Brunner: Berlakovich spielt bei Cancún-Klimaverhandlungen problematische Rolle

CO2-Endlager sind keine Lösung des Klimaproblems

Cancún, Wien (OTS) - Landwirtschaftsminister Berlakovich hat in Paris sein Flugzeug nach Cancún verpasst und sich groß darüber aufgeregt. "Diese Aufregung des Landwirtschaftsministers vermisse ich, wenn er die Klimaziele Österreichs nicht nur knapp verpasst, sondern um Längen. Österreich zählt zu den Klimasündern, statt 13% CO2 gegenüber 1990 einzusparen, stößt Österreich jetzt um 11% mehr aus. Da wäre große Aufregung angebracht. Berlakovich muss also endlich handeln und Klimaschutz in Österreich machen, und ich erwarte mir schon bei der Konferenz hier in Cancún ein entsprechendes Auftreten von ihm", fordert Christiane Brunner, Umweltsprecherin der Grünen, aus Cancún.

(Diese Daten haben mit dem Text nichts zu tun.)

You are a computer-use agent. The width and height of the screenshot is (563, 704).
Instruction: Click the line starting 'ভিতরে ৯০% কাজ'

In Cancún wird wieder deutlich gemacht, dass wir nicht mehr viel Zeit haben und die Emissionen global sinken müssen. Bei den Verhandlungen könnte es zwar in einigen Punkten kleine Fortschritte geben, aber es stehen auch große Brocken an, berichtet Brunner. Im Moment sieht es so aus als könnte CCS (Carbon Caputure and Storage) als Clean Development Mechanism (CDM) anerkannt werden. "Das wäre fatal. CCS ist eine Risikotechnologie. Das Speichern von CO2 im Boden ist nichts anderes als ein Endlager für CO2. Niemand kann heute sagen, wie lange die Speicher dafür reichen und Sicherheitsgarantie gibt's keine. Das ist keine Lösung für den Klimawandel, sondern nur ein Verschieben des Problems. Letztlich sollen damit nur fossile Kraftwerke weiterhin eine Rechtfertigung haben. Ich erwarte mir hier von Landwirtschaftsminister Berlakovich ein klares Nein dazu!" so Brunner.

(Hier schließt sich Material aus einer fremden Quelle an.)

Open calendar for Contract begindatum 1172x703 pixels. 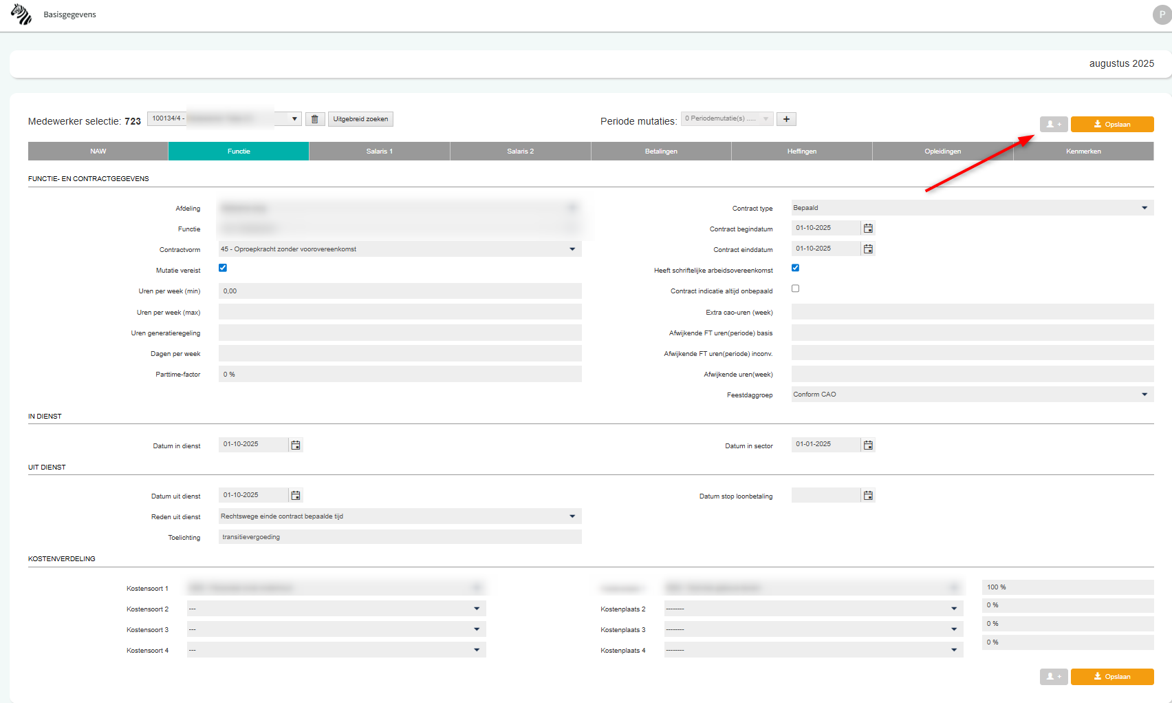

Problematisch bleibt nach wie vor die Position Österreichs zum LULUCF-Programm. Dabei geht es um Emissionen der Forstwirtschaft und Landnutzung. Österreich will Schlupflöcher herausverhandeln, die global angewandt dazu führen können, dass Wälder nicht geschützt sind und weniger CO2 aufnehmen können. "Österreich darf hier nicht nur auf den eigenen Vorteil schauen. Es geht hier um ein globales Abkommen und globale Regelungen, da müssen auch die globalen Auswirkungen der eigenen Position berücksichtigt werden", so Brunner. Am Donnerstag ist die Rede von Berlakovich im Plenum. "Bis dahin erwarte ich, dass Österreich hier eine klimaverträgliche Position einnimmt", so Brunner.